Consumers are Eager to Spend While Manufacturers are Struggling

US consumers are eager to spend but manufacturers are slow to – or cannot – respond.

Retail sales increased 1.9% m/m in September after a 0.6% m/m July increase. September gains were especially strong for autos, clothing and sporting goods. Even department store sales rose 9.7%.

Surprisingly, e-commerce sales – what the Census Bureau labels non-store sales – rose only 0.5% m/m in September and 0.2% m/m in August. However, y/y sales were up 23.8% in September and 22.8% in August. Perhaps e-commerce providers are running into capacity limits. Online sales are down almost 2% from May. Supporting the constraint hypothesis, Amazon last month announced the hiring of an additional 100K workers. The Amazon global employ population is approaching one million.

The September Industrial Production report also suggests manufacturers are constrained and are struggling to respond. Output in the industrial sector fell 0.6% m/m in September with declines across nearly all major categories. Apparently, the global supply remains crippled. With COVID-19 cases on the rise across much of the nation, it’s also likely manufacturers in some locations are impacted by virus related shut downs.
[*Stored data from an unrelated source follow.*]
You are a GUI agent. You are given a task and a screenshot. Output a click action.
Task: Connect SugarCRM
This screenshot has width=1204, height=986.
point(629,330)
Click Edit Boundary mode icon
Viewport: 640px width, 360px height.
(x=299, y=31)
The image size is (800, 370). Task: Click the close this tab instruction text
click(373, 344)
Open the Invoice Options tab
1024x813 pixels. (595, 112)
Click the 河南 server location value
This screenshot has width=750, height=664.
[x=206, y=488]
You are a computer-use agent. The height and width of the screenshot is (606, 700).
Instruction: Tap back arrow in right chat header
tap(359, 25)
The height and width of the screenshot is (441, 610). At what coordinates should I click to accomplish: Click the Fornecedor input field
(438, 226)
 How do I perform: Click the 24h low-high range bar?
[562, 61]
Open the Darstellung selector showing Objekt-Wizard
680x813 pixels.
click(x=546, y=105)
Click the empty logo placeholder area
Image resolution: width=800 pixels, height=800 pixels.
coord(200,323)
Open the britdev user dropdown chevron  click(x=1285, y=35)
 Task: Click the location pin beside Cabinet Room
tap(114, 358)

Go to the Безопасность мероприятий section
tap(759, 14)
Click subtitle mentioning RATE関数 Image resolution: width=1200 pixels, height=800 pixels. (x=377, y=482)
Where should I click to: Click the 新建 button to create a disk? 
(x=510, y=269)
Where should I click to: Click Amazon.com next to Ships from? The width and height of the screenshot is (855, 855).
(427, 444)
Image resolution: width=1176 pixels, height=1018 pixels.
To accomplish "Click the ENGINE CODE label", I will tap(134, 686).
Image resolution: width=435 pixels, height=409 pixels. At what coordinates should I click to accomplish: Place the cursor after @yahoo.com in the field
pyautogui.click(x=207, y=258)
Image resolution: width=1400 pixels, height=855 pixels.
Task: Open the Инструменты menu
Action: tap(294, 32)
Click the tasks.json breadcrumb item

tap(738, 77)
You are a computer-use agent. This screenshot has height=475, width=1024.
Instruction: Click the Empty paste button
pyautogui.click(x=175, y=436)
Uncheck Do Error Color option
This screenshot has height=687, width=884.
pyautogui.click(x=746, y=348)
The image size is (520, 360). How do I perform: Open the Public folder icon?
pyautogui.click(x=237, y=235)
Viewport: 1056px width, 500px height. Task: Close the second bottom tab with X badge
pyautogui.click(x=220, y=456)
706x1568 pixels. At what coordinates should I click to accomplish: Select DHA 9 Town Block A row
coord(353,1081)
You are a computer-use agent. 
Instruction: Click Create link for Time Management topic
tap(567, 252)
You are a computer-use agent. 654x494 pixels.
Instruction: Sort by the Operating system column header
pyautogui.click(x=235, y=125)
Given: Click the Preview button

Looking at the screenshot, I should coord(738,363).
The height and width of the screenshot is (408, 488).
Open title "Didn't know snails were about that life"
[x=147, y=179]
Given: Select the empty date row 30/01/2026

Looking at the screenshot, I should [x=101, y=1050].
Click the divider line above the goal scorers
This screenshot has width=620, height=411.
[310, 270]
Last week’s initial unemployment benefit claims increase also suggests the challenge the business sector is facing. Without new data from California and Michigan – two of the largest states – claims increased 53,000 to 898,000 on a seasonally adjusted basis. The unemployment claims data should be viewed with caution as the states are concerned about the potential for fraud and workers submitting multiple applications. Nonetheless, the increase suggests increased employment tumult.

The economy’s supply side is struggling to find healthy workers, reinvigorate the global supply chain, and transform strategy and operations in a new world.